* Problem description
Return the stretch from the line with "Click the green 'Crap' tier label" through the line with "How do I perform: Click the CPU Load graph?" in the data below, character for character, skipping all pictures.

* Exercise data
====

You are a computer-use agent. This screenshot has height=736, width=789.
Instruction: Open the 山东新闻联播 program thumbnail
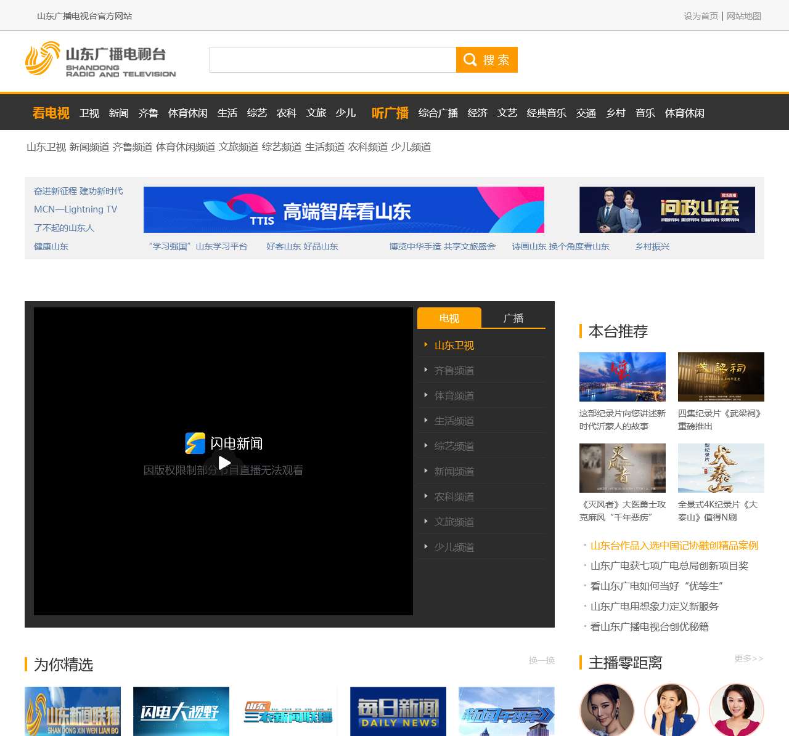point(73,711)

====

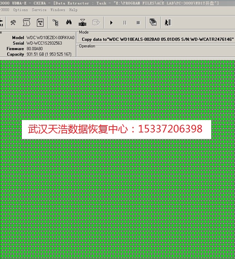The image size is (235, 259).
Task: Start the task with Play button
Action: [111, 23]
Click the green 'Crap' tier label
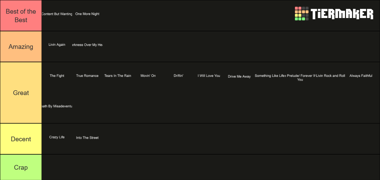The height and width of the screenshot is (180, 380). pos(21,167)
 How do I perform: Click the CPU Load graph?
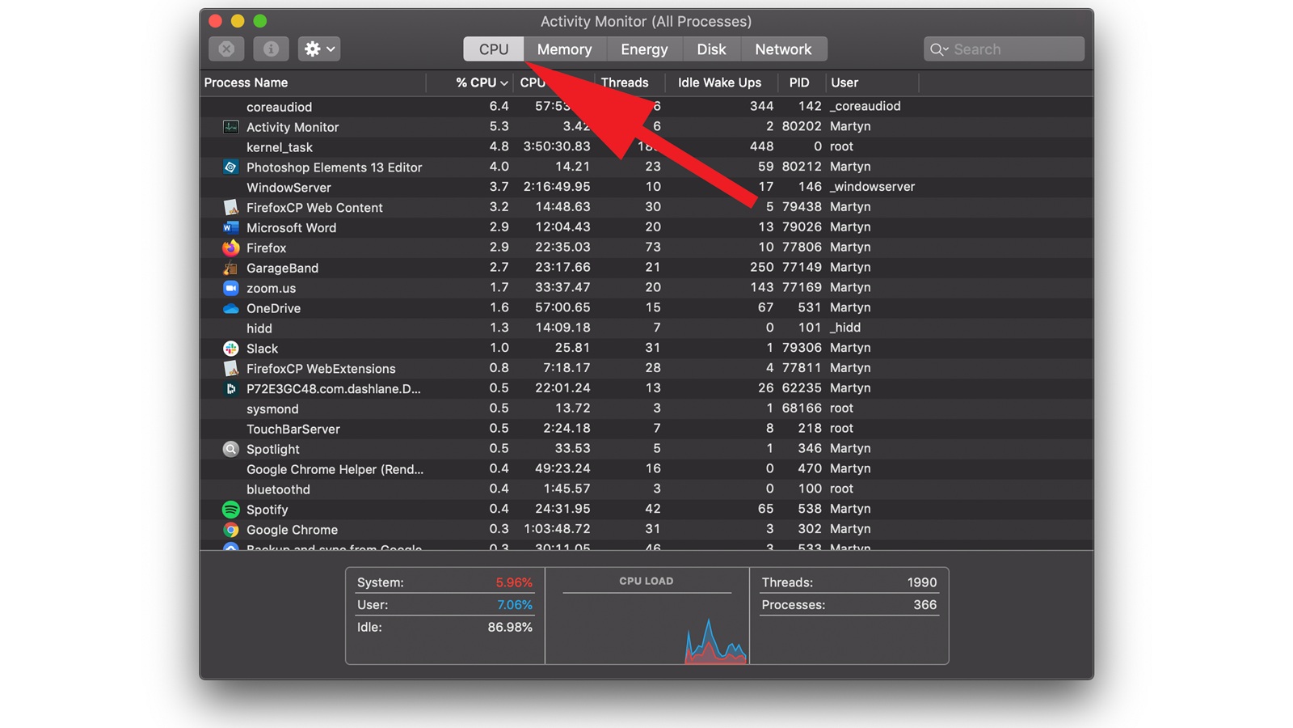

====

* Your solution
Click the green 'Crap' tier label
The height and width of the screenshot is (180, 380). pos(21,167)
 How do I perform: Click the CPU Load graph?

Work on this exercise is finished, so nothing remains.